Skip Bat Trang if you're only in Hanoi for 48 hours. Use those hours on Ninh Binh or Ha Long Bay; ceramic villages are a second-visit pleasure.

Frequently asked questions

How do I get to Bat Trang from Hanoi?

Easiest is bus 47A or 47B from Long Bien bus station — 45 minutes, 7,000 VND (~$0.30). Grab by car costs around 150,000 VND one-way and takes 25 minutes. The cyclo tour option is a tourist trap at $25+.

Can I make my own pottery there?

Yes. Workshops in the market area charge 60,000–100,000 VND (~$3–4) for wheel time, clay, and glazing. Firing takes 2–3 days, so you'll need it shipped to your hotel or collect it later.

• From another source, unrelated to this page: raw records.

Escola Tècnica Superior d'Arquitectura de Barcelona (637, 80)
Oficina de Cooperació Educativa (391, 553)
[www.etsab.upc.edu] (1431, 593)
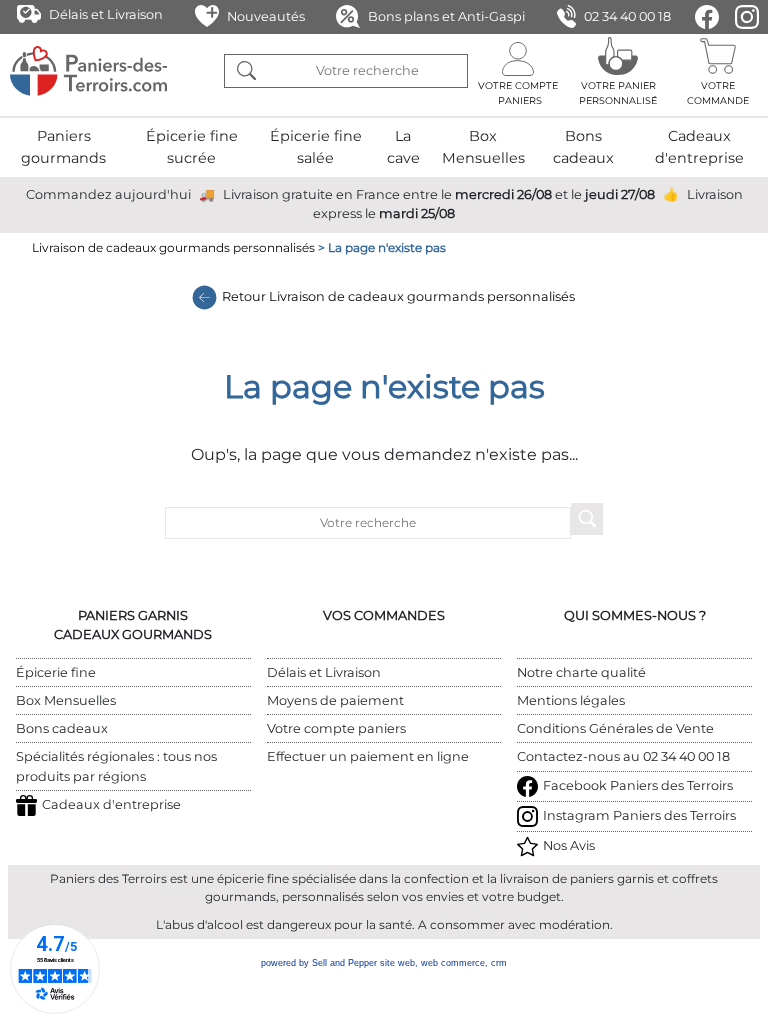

How much time do I need in Bat Trang?

3–4 hours covers the market, a workshop, and lunch. Half-day territory. Don't build a full day around it unless you're serious about shopping.

Is Bat Trang worth visiting?

If you like crafts, yes. If you just want a village day trip with scenery, skip it — Bat Trang is industrial and busy, not pastoral. The appeal is the pottery, not the setting.

What should I buy?

Small teacups (20,000–50,000 VND each), sauce dishes, and rice bowls pack well. Avoid giant vases unless you're shipping. Prices here are 30–50% below Hanoi retail.